__EXERCISE DESCRIPTION__
Rewrite the records starting at the line containing "This screenshot has width=303, height=243." and ending at the line containing "point(21,20)" as a two-column CSV with the headers record_text and answer. Give one row per record, put each field in quotation marks, replace line breaks with spaces, and leave out the pictures.

==== SUPPLIED MATERIAL ====

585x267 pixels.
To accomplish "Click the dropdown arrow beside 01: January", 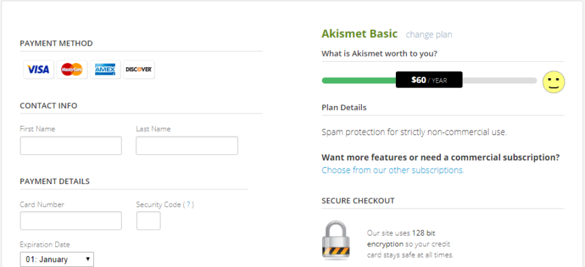I will tap(88, 259).
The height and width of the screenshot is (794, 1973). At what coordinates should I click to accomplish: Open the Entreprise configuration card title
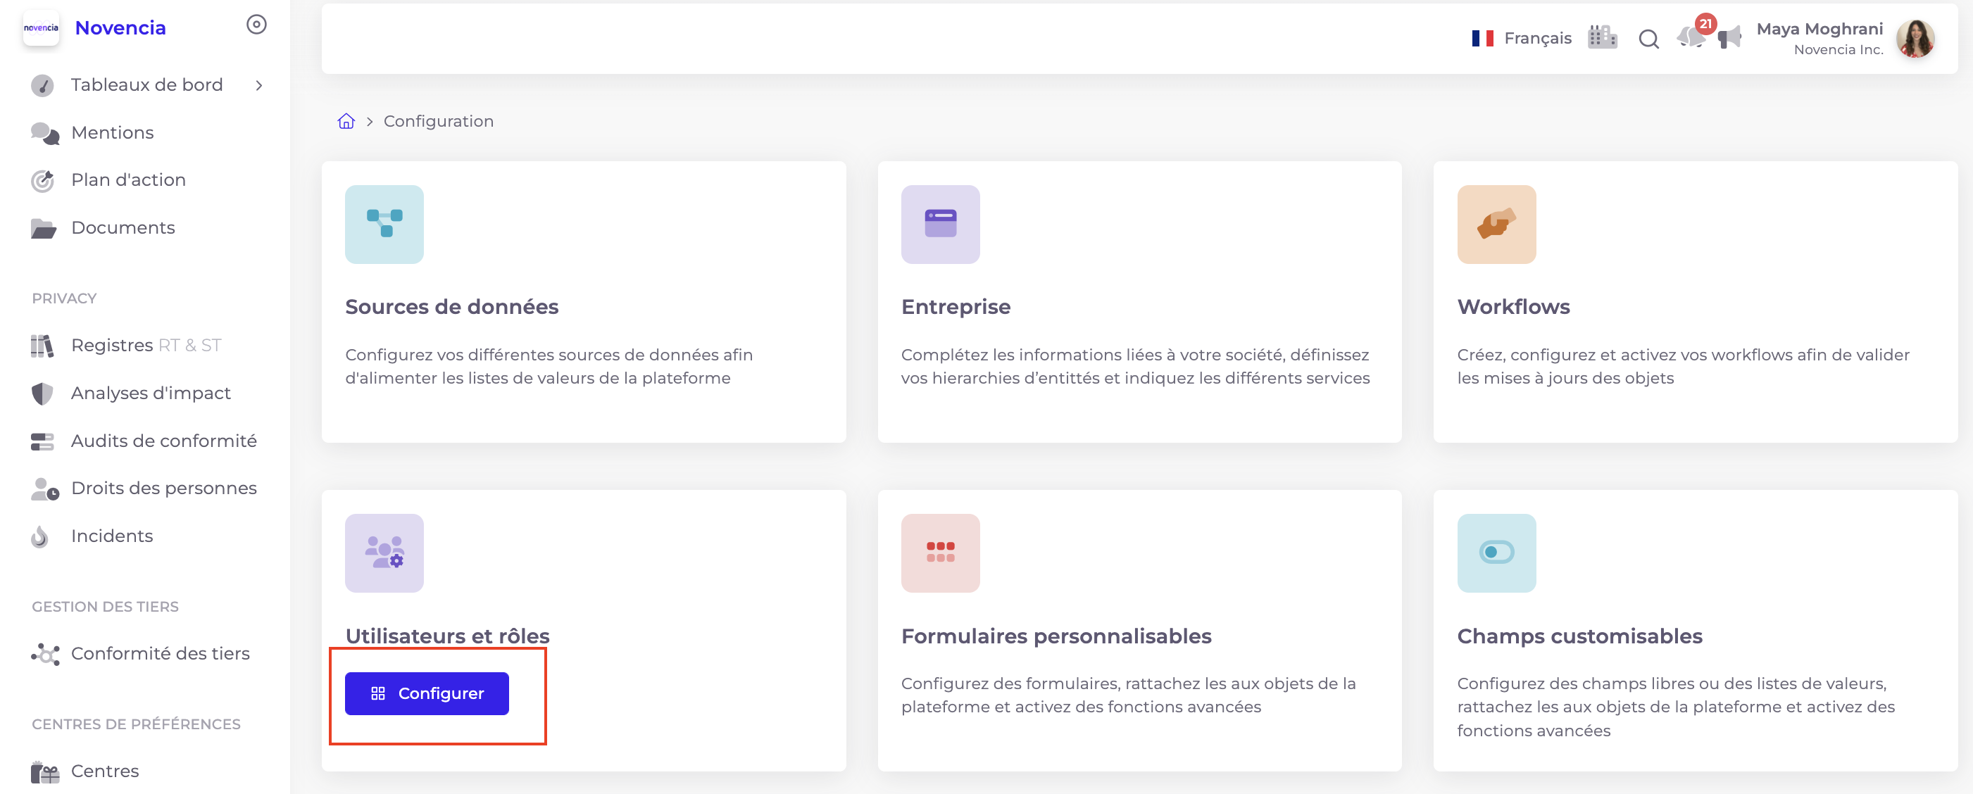(955, 307)
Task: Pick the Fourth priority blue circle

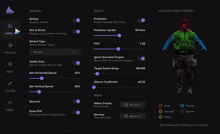Action: pos(182,105)
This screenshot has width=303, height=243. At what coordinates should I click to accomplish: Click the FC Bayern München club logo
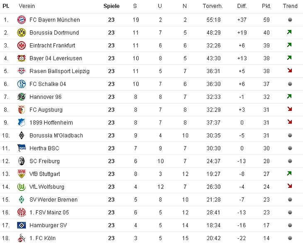point(21,20)
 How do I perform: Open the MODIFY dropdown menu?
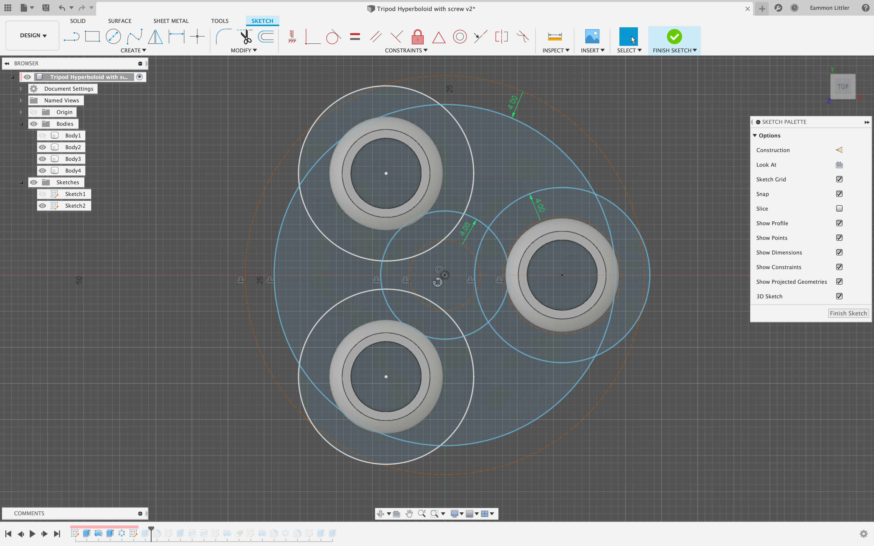click(244, 50)
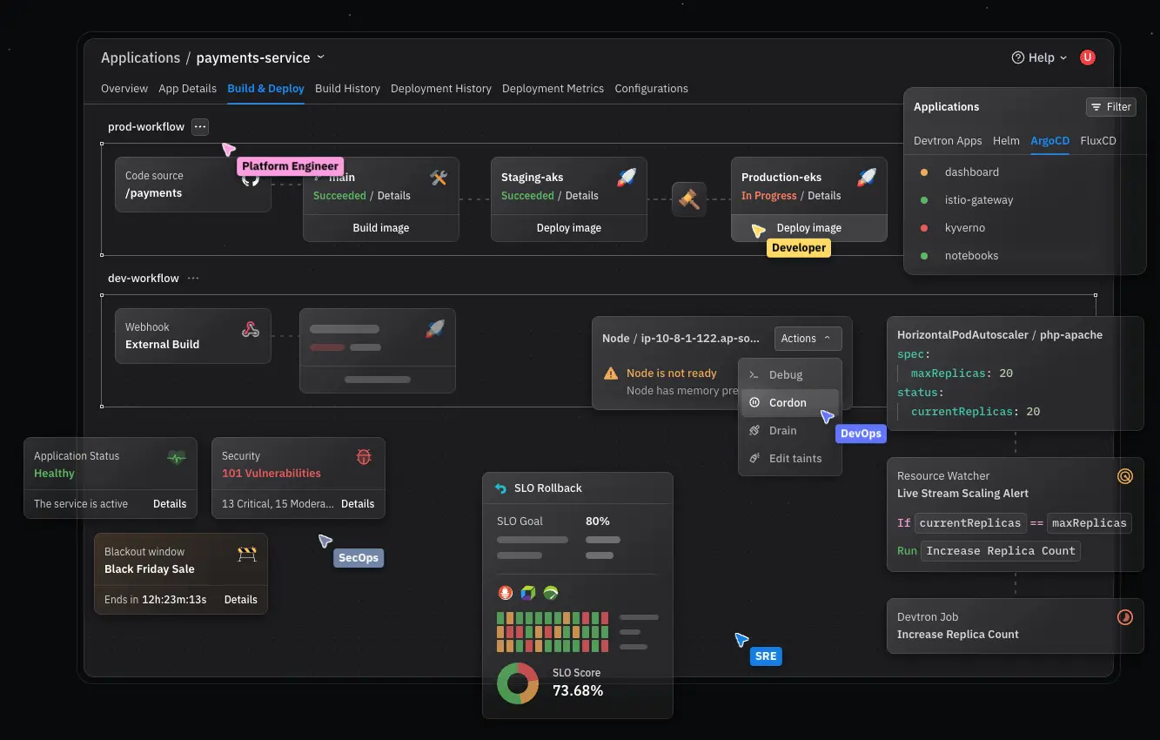Open the payments-service breadcrumb chevron
This screenshot has width=1160, height=740.
tap(321, 57)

====

__THE RESULT__
record_text,answer
"This screenshot has width=303, height=243. At what coordinates should I click to accomplish: Click the FC Bayern München club logo","point(21,20)"